Data supplied:
•••••
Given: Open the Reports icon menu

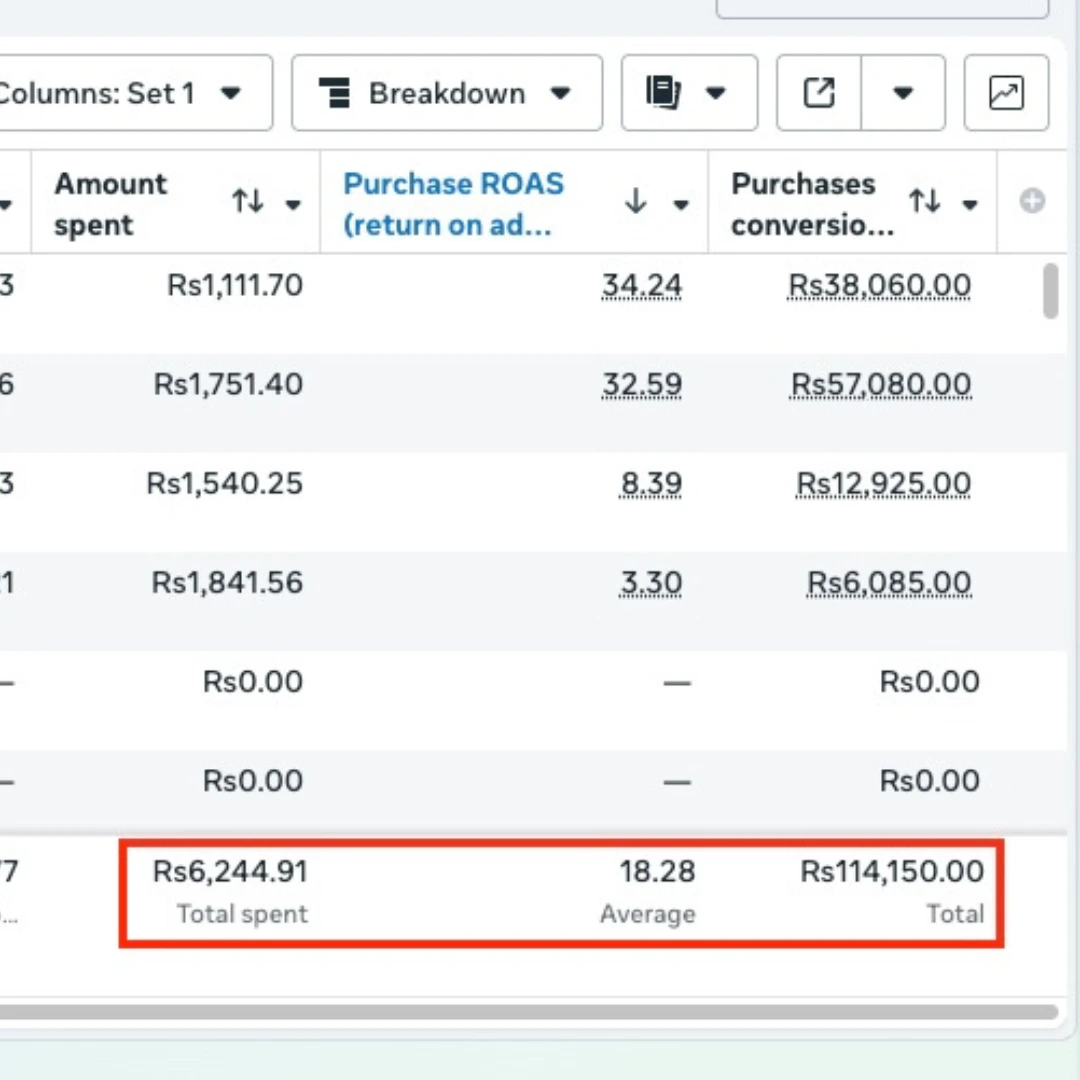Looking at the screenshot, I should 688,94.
•••••
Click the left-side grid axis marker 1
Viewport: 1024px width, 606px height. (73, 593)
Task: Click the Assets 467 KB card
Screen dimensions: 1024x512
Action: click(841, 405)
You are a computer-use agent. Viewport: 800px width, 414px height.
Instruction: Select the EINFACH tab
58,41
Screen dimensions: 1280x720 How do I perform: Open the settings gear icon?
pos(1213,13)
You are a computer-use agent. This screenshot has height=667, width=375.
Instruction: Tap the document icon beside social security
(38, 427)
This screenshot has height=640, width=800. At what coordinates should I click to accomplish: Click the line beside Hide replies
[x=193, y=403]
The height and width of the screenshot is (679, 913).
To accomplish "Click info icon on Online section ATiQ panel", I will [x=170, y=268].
•••••
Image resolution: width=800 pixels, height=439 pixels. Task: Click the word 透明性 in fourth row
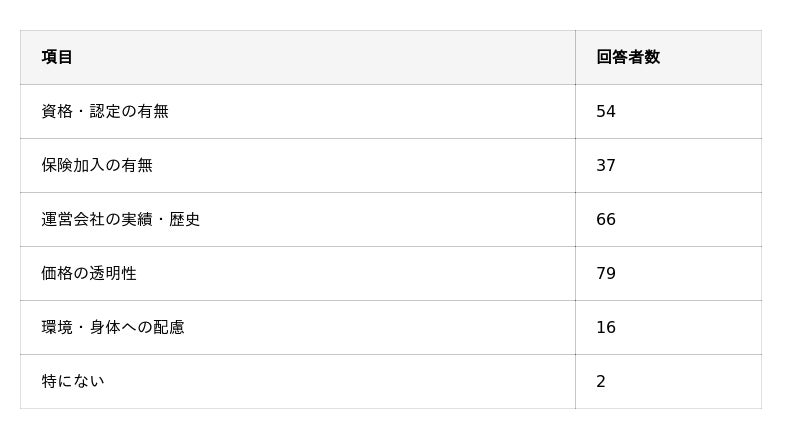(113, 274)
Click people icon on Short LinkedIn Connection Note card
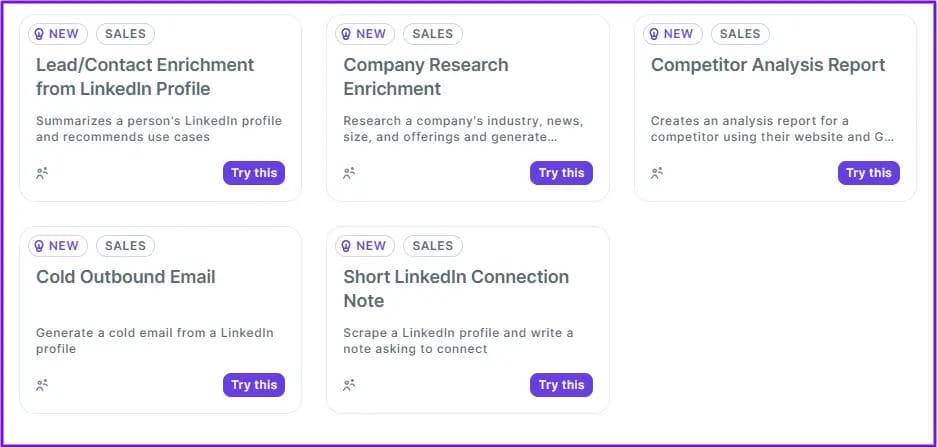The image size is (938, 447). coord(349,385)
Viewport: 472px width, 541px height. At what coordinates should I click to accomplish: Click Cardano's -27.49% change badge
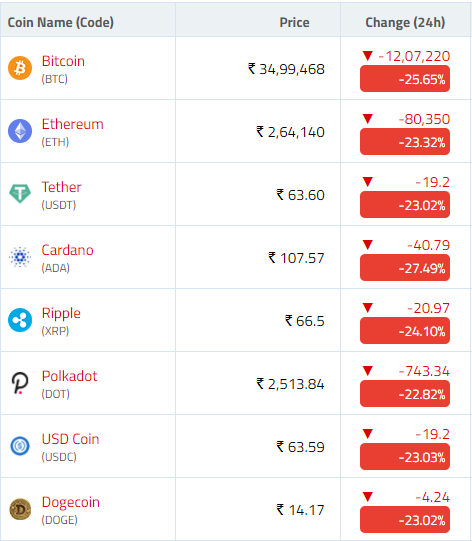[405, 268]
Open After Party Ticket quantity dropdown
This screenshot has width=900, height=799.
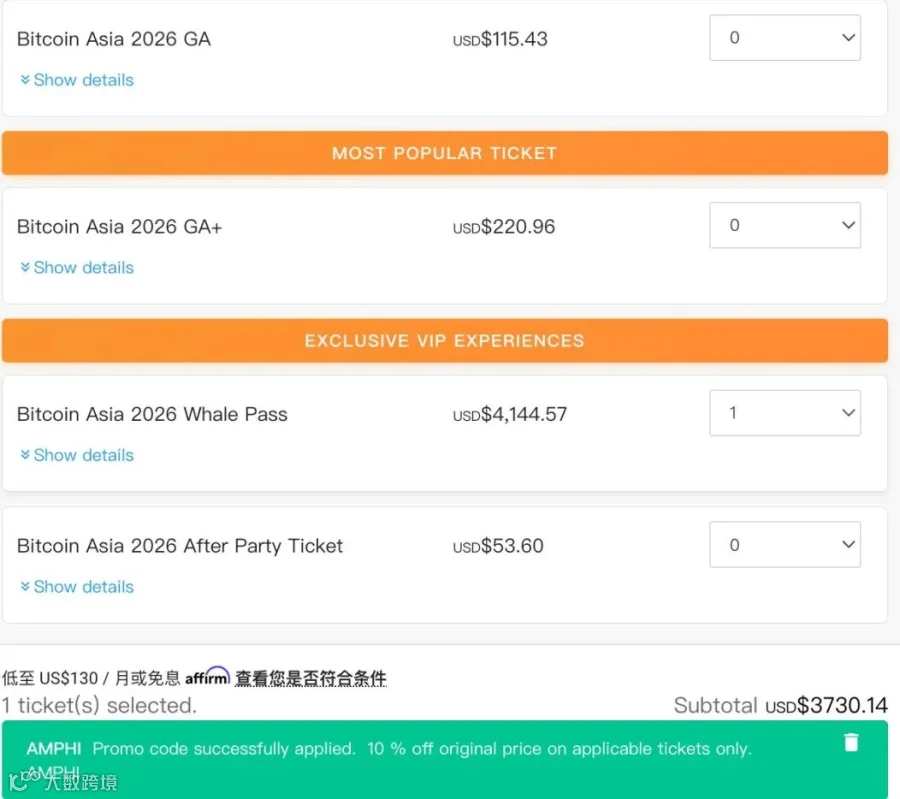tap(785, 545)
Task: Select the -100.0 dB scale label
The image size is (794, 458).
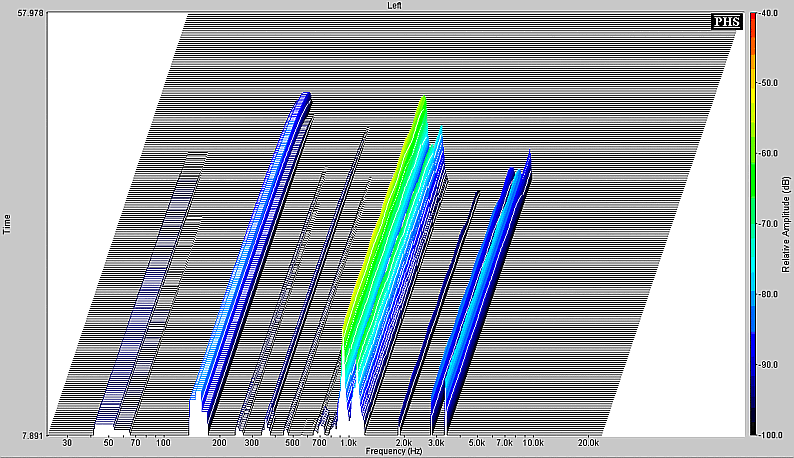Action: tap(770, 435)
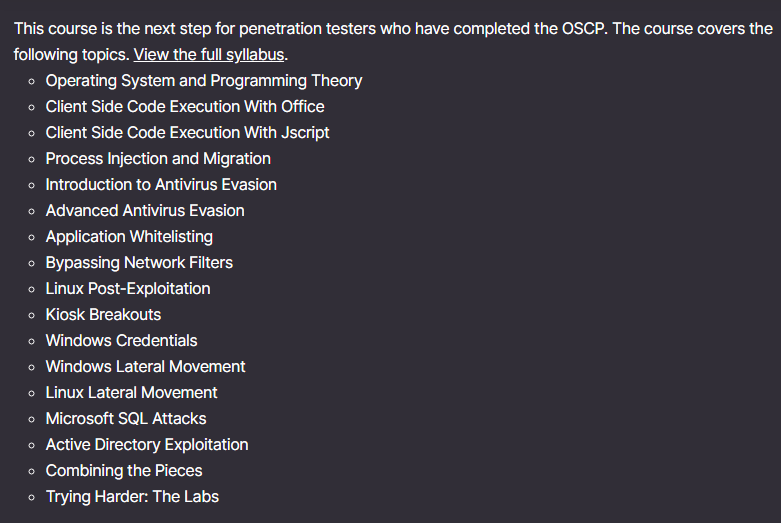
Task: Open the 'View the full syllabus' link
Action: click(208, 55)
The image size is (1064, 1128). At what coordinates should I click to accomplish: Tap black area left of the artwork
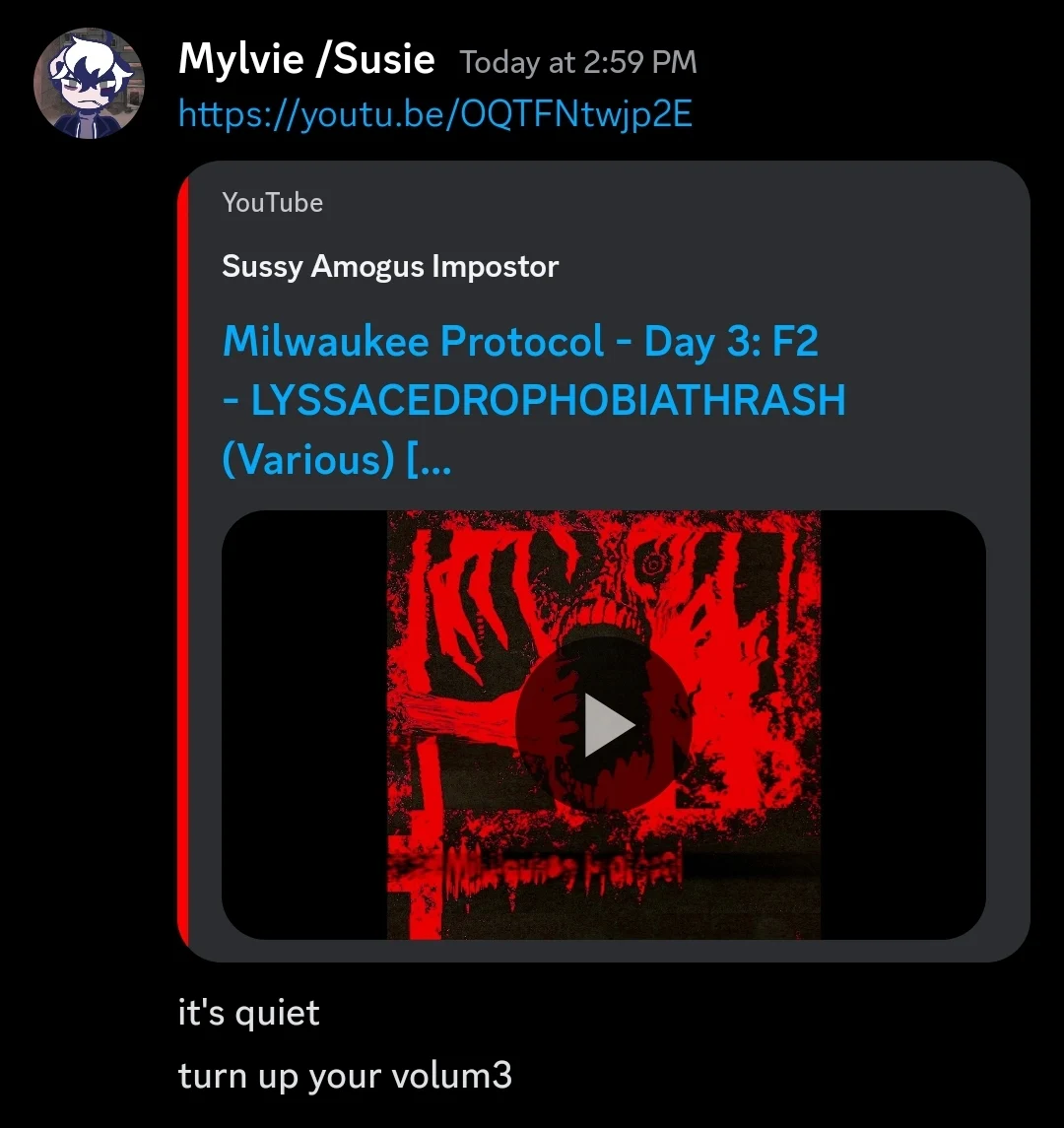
•••••
What you have to do:
Repeat the listing word for word, from the line containing "Viewport: 472px width, 541px" up to and including the line containing "The image size is (1064, 1128).", and leave out the pictures.

Written reply:
Viewport: 472px width, 541px height. At what coordinates should I click to accomplish: Click Cardano's -27.49% change badge
[405, 268]
Open After Party Ticket quantity dropdown
This screenshot has width=900, height=799.
tap(785, 545)
Task: Select the -100.0 dB scale label
The image size is (794, 458).
Action: tap(770, 435)
Task: Open the 'View the full syllabus' link
Action: click(208, 55)
The image size is (1064, 1128). At what coordinates should I click to accomplish: Tap black area left of the artwork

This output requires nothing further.